情報の活用:
[A] 禁煙の記事のうち、「先日、仕事中に過労で倒れ、病院の先生から」から「ますます高血圧を悪化させてしまいます。」までの部分を書き写すこと。
[B] 禁煙の記事によると、1日20本以上の喫煙が血管に与えるダメージは何に匹敵するか。
[C] 次の各文が禁煙の記事の内容と合っているかどうか、はい・いいえで答え、判断の根拠となる記事の言葉をそのまま引用すること。(i) 太田さんは病院の先生に叱られて、初めて禁煙を決意した。(ii) 太田さんの腹囲は90cmである。(iii) 太田さんはお酒を飲んだときでも、たばこをがまんできている。
**** ページ抜粋
●メタボリックシンドロームを防ぐ生活習慣改善術「禁煙」
保健師さんが喫煙者にアドバイス たばことの上手な別れ方
どうしてもたばこをやめられない太田さん。
しかし保健師さんの指導を受けて、一歩手前で、
メタボリックシンドロームから免れた例を紹介しましょう。
●相談者のカルテ
太田明男さん (仮名)
電機メーカー勤務
48歳・男性
● データ
腹囲 87cm
体重 68kg
中性脂肪 183mg/dl
LDLコレステロール値
175mg/dl
HDLコレステロール値
38mg/dl
収縮期血圧 142mmHg
拡張期血圧 88mmHg
空腹時血糖値 105mg/dl
毎日たばこを20本以上、20年間以上吸っています。

先日、仕事中に過労で倒れ、病院の先生から
「こんなになっても、たばこをやめないのか!」
と叱られ、初めて禁煙を決意しました。

しかし、お酒を飲んだときやイライラしたときに、
ついがまんできず吸ってしまいます。
血圧が高い太田さんにとって、吸うたびに血管を収縮させるたばこは、
ますます高血圧を悪化させてしまいます。

血液もドロドロになりやすく、いやおうなく動脈硬化も進行することになります。

あまり知られていませんが、1日20本以上の喫煙が血管に与えるダメージは、
40kgの体重増に匹敵するくらい大きいのです。

太田さんのように喫煙歴が長く、本数も多くてニコチン依存度が高い人は、
少量のニコチンをゆっくり補充して、禁断症状を抑えながら禁煙に導く
「ニコチン代替療法」をぜひおすすめします。
********
**** データセット部分
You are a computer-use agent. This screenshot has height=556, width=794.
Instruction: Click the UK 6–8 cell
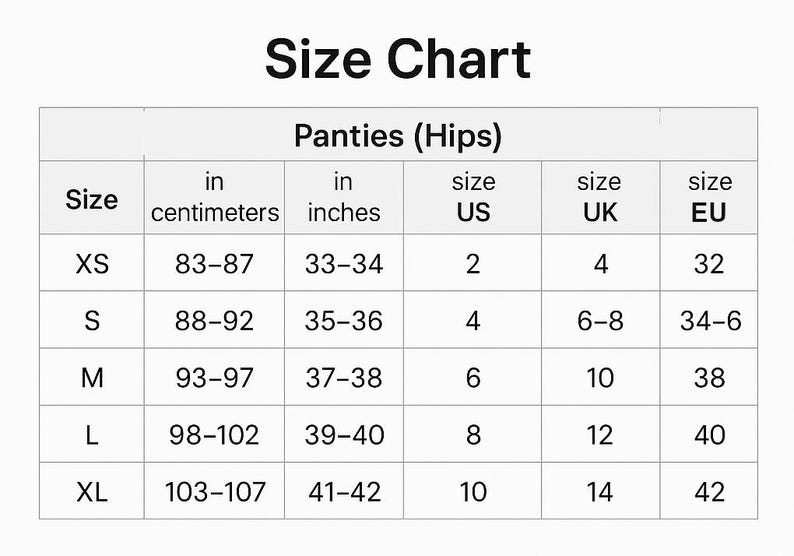point(600,321)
********
番号付き回答:
[A]
先日、仕事中に過労で倒れ、病院の先生から
「こんなになっても、たばこをやめないのか!」
と叱られ、初めて禁煙を決意しました。

しかし、お酒を飲んだときやイライラしたときに、
ついがまんできず吸ってしまいます。
血圧が高い太田さんにとって、吸うたびに血管を収縮させるたばこは、
ますます高血圧を悪化させてしまいます。

[B] 40kgの体重増に匹敵する。

[C]
(i) はい。「と叱られ、初めて禁煙を決意しました。」
(ii) いいえ。「腹囲 87cm」
(iii) いいえ。「お酒を飲んだときやイライラしたときに、ついがまんできず吸ってしまいます。」